CXO

Product road maps drive internal development projects

Product road maps are often used with software projects developed for external customers but neglected on in-house projects. These tips can help you build a product road map to drive internal projects as well.


Product plans, or road maps, are typically the work of a product manager leading the development of software for external customers. Unfortunately, product road maps are often overlooked on internal development projects. Product road maps are not so much requirements documents or specifications; rather they are forward-looking documents based on market research.

If your development team builds software for internal customers on an iterative basis, a product road map can be an effective political tool to curry favor with executive management at budget time. You can also use the road map as a guide when you are called upon to justify the expected benefits of future product releases to the company’s strategy and internal business groups. The following tips can help you build a product road map to drive internal development projects.

Tip 1: Consider the product road map a plan
Product road maps focus on business and strategy documentation and not technical documentation. Some items to consider including in your product road map are:
  • A breakdown of the future product versions by version number. A good rule of thumb is to look forward through the next four to five versions or the next one or two business quarters.
  • The goals for each future product release.
  • The benefits of each product release stated in business rather than technical terms.
  • The resources required to develop the new product iteration.
  • The potential resource restrictions.
  • The technological impact and restrictions that need to be addressed internally for the project to progress.

Just gathering this knowledge informally within your development group can put you ahead of other internal development teams when corporate executives weigh internal development initiatives. Having a plan in place beyond what is recorded in your requirements documents and functional specifications enables you to paint a better picture of the benefits and return on investment that the development project will deliver through its iterative development cycle.

Tip 2: Chart a course through reorgs and corporate initiatives
Charting a product road map for a major internal software development project should forecast the application’s role in documented and known corporate technology initiatives. Although reorganizations are difficult to forecast, a product road map can illustrate where the internal application can save money or produce revenue for your company.

Tip 3: Chart a route to internal customers
When developing a large-scale internal application with an impact over multiple groups, you can be sure you’ll be hit with many requests for additional features and functionality that, if not managed, can turn your application into an “everything-but-the-kitchen-sink” project.

This influx of various formal and informal requests to add functionality to the product must be carefully managed to make best use of current development resources. It’s also important to manage as an iterative development cycle stretches into the future.

While some of this management includes requirements, functional specifications, and project plans, your road map is important because:
  • Iterative development projects need to maintain scope for a longer period of time because they cross multiple budget cycles.
  • You can share this vision with internal customers. It should be in line with the realities of the budget, resources, and other internal factors that govern your development group.
  • It offers input into the growth potential of your project, your group, and your own career.

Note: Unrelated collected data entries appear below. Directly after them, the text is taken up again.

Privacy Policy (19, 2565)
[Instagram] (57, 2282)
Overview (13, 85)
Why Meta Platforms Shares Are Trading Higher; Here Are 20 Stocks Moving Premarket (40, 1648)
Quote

Tip 4: Follow the road map to internal budgeting and funding
In large and small organizations alike, the competition for project funding is heating up. A product road map that presents a cohesive, business-oriented plan can help you solidify the support of executives, board members, and third-party funding sources that are interested in the value of major internal development projects.

Internal corporate politics can be an ugly master, especially when a technologically inferior project can win out because the sponsors and management of the project present a more coherent case than that of a technologically superior project.

Using the product road map
This article is not intended to deliver a formal methodology for delivering a product road map. Rather, it illustrates where having an informal or formal plan in place can differentiate your internal development project from the others already in progress. In today’s climate, it is important for project managers and development teams to remember that, even under the auspices of a large company, we must treat our work like a business. A product road map helps chart the course for iterative development projects to meet corporate requirements and position the product to better meet changes in the requirements.